Dr. Janne Morén is explaining the problem of the .dot files and the solution found through GConf and the gconf-tools.

Re: wrong location, bad format, doesn't work

While not hating GConf quiote as much as the OP, I sympathize with his point of view.

I should say that what really bugs me about it is the history. If people had been starting from scratch, needed a config file standard for a Windows-like GUI, and designed gconf, that wouldn't be so bad. It would still not be a good configuration file system, but it would be excusable.

But that's not what happened. X11 had a standard for resource and configuration data, a standard that wasn't perfect, but also had a lot going for it, and that took into account the special requirements of a network transparent window system.

Gnome just arbitrarily broke with that standard and came up with something incompatible and less functional. And KDE did its own thing and came up with another incompatible system. And all these articles that talk about how great systems like gconf are never even bother to justify clearly why they believe it was necessary to break with the existing system; they don't even seem to understand the issues involved.

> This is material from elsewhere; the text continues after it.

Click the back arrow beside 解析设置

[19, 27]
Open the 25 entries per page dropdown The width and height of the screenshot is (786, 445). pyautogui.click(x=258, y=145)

That kind of attitude is found in other areas of Gnome and KDE development as well (key bindings, cut-and-paste, window management, etc.). It's no wonder people complain about X11 being inconsistent if developers don't use the standards that are there, and Gnome and KDE are the primary guilty parties in making X11 inconsistent. Both Gnome and KDE seem more concerned with being like Windows than with being consistent and native X11 GUIs. And that's a shame, because there is also a lot of good work going into both projects.